Opinion | How Covid Became a Red-State Crisis

Less than a month ago President Biden promised a “summer of joy,” a return to normal life made possible by the rapid progress of vaccinations against Covid-19. Since then, however, vaccination has largely stalled — America, which had pulled ahead of many other advanced countries, has fallen behind. And the rise of the Delta variant has caused a surge in cases all too reminiscent of the repeated Covid waves of last year.

That said, 2021 isn’t 2020 redux. As Aaron Carroll pointed out Tuesday in The Times, Covid is now a crisis for the unvaccinated. Risks for vaccinated Americans aren’t zero, but they’re vastly lower than for those who haven’t gotten a vaccine.

What Carroll didn’t say, but is also true, is that Covid is now a crisis largely for red states. And it’s important to make that point both to understand where we are and as a reminder of the political roots of America’s pandemic failures.

Just to be clear, I’m not saying that only Republicans are failing to get vaccinated. It’s true that there are stark differences in attitudes toward the vaccines, with one poll showing 47 percent of Republicans saying they are unlikely to get a shot, compared with only 6 percent of Democrats. It’s also true that if we compare U.S. counties, there’s a strong negative correlation between Donald Trump’s share of the 2020 vote and the current vaccination rate.

That said, vaccination rates among Black and Hispanic Americans remain persistently lower than among the non-Hispanic white population, an indication that issues like lack of information and trust are also inhibiting our response.

But simply looking at who remains unvaccinated misses what may soon become a crucial point: The danger from Covid’s resurgence depends not just on the number of cases nationwide but also on how concentrated those cases are geographically.

To see why, it may help to remember all the talk about “flattening the curve” early in the pandemic.

At that point effective vaccines seemed a distant prospect. This in turn made it seem likely that a large fraction of the population would eventually contract the virus whatever we did. Prevaccine, it seemed as if the only way to avoid long-run mass infection was the New Zealand strategy: a severe lockdown to reduce cases to a very low level, followed by a test-trace-isolate regime to quickly put a lid on any flare-ups. And it seemed all too clear that the U.S. lacked the political will to pursue such a strategy.

Yet there was still good reason to impose social distancing rules and mask requirements. Even if most people would eventually get the virus, it was important that they not all get sick at once, because that would overload the health care system. This would cause many preventable deaths, not just from Covid-19 but also because other ailments couldn’t be treated if the hospitals, and especially intensive care units, were already full.

This logic, by the way, was why claims that mask mandates and distancing guidelines were attacks on “freedom” were always nonsense. Do we think people should be free to drive drunk? No, not just because in so doing they endanger themselves, but even more because they endanger others. The same was true for refusing to wear masks last year — and for refusing to get vaccinated now.

As it turned out, masks and social distancing were even better ideas than we realized: They bought time until the arrival of vaccines, so that a great majority of those who managed to avoid Covid in 2020, and have since been vaccinated, may never get it.

But there are regions in America where large numbers of people have refused vaccination. Those regions appear to be approaching the point we feared in the early stages of the pandemic, with hospitalizations overwhelming the health care system. And the divide between places that are in crisis and those that aren’t is starkly political. New York has five Covid patients hospitalized per 100,000 people; Florida, where Gov. Ron DeSantis barred businesses from requiring that their patrons show proof of vaccination, has 34.

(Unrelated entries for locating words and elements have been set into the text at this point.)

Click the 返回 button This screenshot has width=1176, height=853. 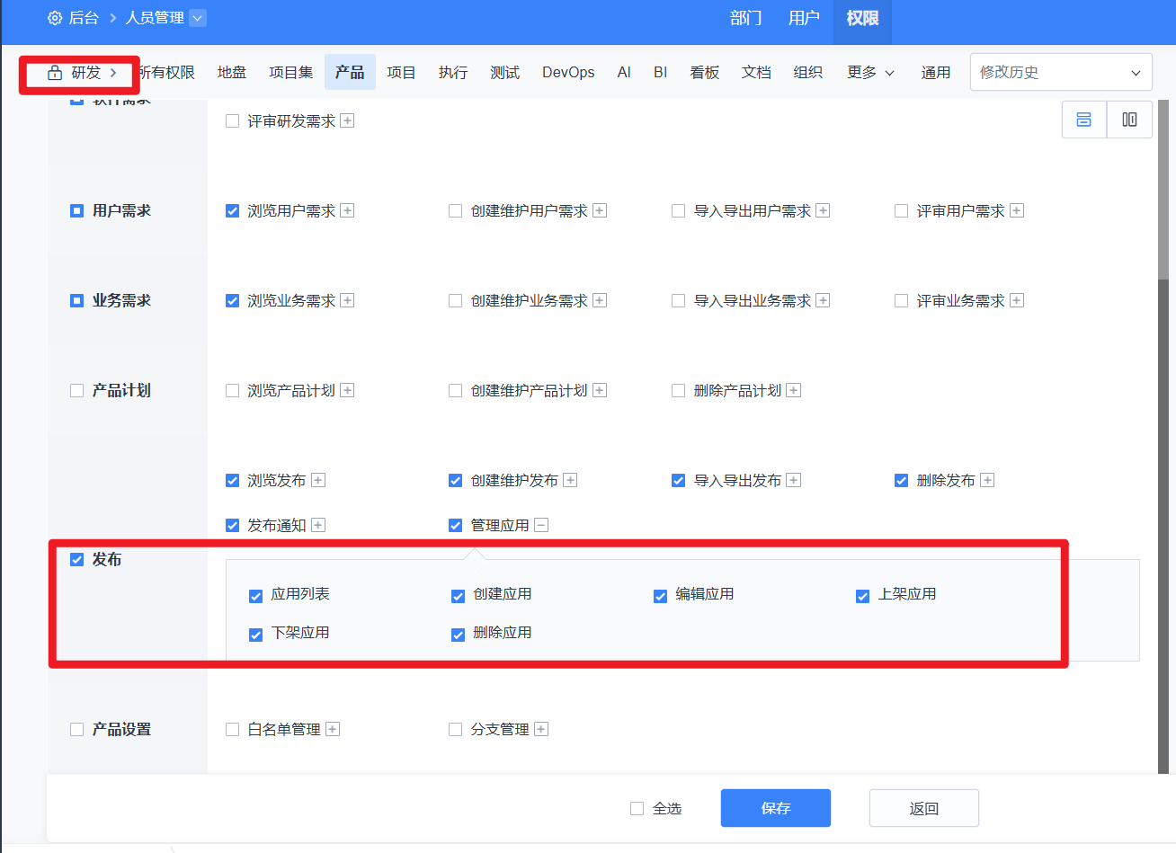click(923, 808)
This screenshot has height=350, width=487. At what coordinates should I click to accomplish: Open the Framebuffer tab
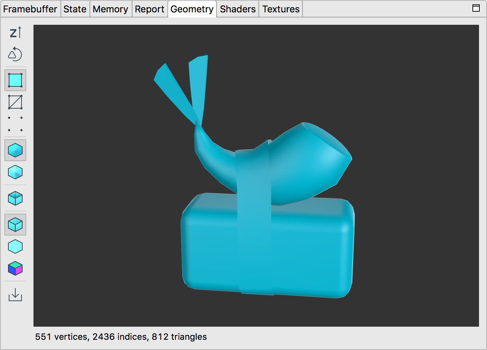tap(30, 9)
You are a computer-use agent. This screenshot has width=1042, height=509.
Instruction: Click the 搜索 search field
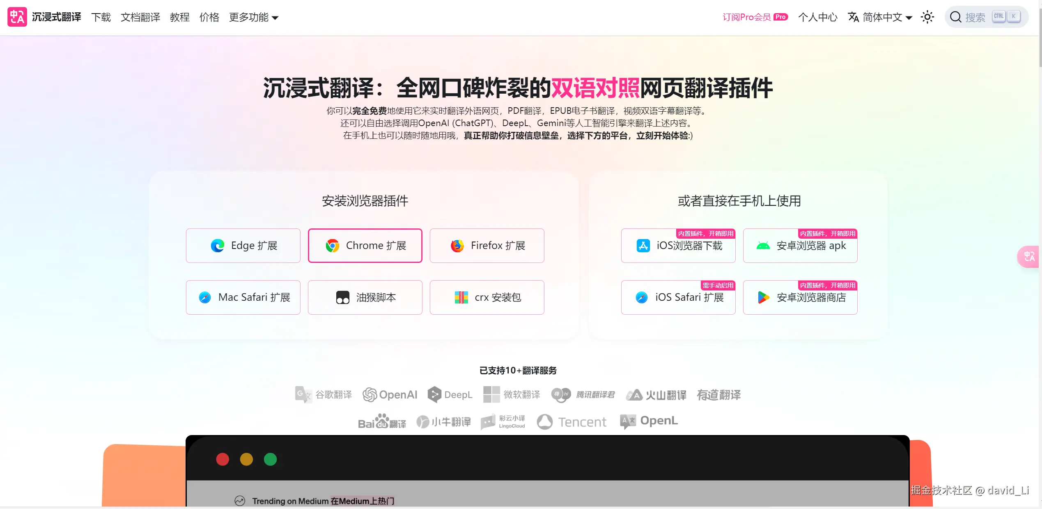pyautogui.click(x=987, y=17)
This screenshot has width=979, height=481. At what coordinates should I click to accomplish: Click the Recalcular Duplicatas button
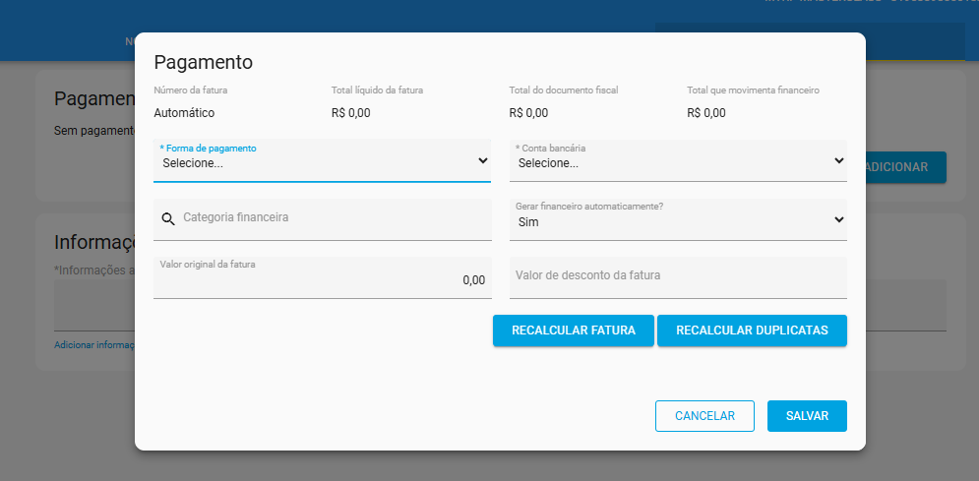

So, will Covid’s resurgence stop America’s much-awaited return to normalcy? In much of the country, no. Yes, vaccination has stalled far too soon even in blue states, and residents of those states should be a bit more cautious, for example by resuming mask-wearing when indoors (which many people in the Northeast never stopped). But so far it doesn’t look as if the Delta variant will prevent continuing recovery, social and economic.

There are, however, places that really should put strong measures into effect — mask mandates for sure, and maybe even partial lockdowns — to buy time while they catch up on vaccinations.

Unfortunately, these are precisely the places that will almost surely do no such thing. Missouri is experiencing one of the worst current Covid outbreaks, yet on Tuesday the St. Louis County Council voted to end a mask mandate introduced by the county executive.

In any case, it’s crucial to understand that we aren’t facing a national crisis; we’re facing a red-state crisis, with nakedly political roots.